Zur Beantwortung der Frage ist ein Blick in die Reichsverfassung lehrreich:

Artikel 52. Die Reichsregierung besteht aus dem Reichskanzler und den Reichsministern.

Artikel 53. Der Reichskanzler und auf seinen Vorschlag die Reichsminister werden vom Reichspräsidenten ernannt und entlassen.

Artikel 54. Der Reichskanzler und die Reichsminister bedürfen zu ihrer Amtsführung des Vertrauens des Reichstags. Jeder von ihnen muß zurücktreten, wenn ihm der Reichstag durch ausdrücklichen Beschluß sein Vertrauen entzieht.

Artikel 55. Der Reichskanzler führt den Vorsitz in der Reichsregierung und leitet ihre Geschäfte nach einer Geschäftsordnung, die von der Reichsregierung beschlossen und vom Reichspräsidenten genehmigt wird.
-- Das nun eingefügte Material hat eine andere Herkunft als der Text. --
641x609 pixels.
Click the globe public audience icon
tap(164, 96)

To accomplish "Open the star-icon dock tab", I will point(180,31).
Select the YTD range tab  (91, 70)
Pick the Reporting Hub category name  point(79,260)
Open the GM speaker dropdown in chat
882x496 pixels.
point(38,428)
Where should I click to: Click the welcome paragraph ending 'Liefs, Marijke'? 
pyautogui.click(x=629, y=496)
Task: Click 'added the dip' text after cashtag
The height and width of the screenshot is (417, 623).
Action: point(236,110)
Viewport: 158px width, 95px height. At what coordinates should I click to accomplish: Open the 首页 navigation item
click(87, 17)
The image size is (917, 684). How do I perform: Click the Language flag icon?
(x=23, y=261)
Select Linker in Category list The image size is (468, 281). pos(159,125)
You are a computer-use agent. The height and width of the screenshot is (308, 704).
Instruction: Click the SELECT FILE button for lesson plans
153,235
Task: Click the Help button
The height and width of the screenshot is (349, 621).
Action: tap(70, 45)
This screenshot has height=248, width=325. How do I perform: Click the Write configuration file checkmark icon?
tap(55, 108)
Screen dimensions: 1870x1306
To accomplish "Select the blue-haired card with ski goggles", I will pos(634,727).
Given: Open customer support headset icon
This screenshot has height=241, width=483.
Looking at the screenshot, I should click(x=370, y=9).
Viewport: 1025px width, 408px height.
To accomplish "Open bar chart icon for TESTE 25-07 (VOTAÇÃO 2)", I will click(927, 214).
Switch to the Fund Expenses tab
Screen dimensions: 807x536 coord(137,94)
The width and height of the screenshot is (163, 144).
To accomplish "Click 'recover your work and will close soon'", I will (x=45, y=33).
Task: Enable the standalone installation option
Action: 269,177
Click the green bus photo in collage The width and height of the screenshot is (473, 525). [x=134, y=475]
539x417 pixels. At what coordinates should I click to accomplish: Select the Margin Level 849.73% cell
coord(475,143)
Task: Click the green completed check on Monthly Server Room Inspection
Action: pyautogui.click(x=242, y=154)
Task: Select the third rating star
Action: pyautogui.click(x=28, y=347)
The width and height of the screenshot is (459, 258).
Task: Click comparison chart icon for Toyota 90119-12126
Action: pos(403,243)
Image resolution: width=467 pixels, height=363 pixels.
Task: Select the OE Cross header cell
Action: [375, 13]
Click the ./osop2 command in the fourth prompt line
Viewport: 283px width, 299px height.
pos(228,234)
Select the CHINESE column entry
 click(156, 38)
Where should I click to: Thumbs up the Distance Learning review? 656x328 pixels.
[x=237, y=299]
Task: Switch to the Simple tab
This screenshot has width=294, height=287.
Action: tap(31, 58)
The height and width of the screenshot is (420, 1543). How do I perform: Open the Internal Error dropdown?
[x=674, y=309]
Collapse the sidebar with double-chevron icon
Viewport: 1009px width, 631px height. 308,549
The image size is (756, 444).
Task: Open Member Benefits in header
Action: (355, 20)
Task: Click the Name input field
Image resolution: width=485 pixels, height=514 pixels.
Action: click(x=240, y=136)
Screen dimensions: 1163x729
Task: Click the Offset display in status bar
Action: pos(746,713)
Artikel 56. Der Reichskanzler bestimmt die Richtlinien der Politik und trägt dafür gegenüber dem Reichstag die Verantwortung. Innerhalb dieser Richtlinien leitet jeder Reichsminister den ihm anvertrauten Geschäftszweig selbständig und unter eigener Verantwortung gegenüber dem Reichstag.

Artikel 58. Die Reichsregierung faßt ihre Beschlüsse mit Stimmenmehrheit. Bei Stimmengleichheit entscheidet die Stimme des Vorsitzenden.

Fazit: Der Reichskanzler ist in der Tagespolitik der leitende Politiker, ähnlich dem Bundeskanzler der Bundesrepublik Deutschland.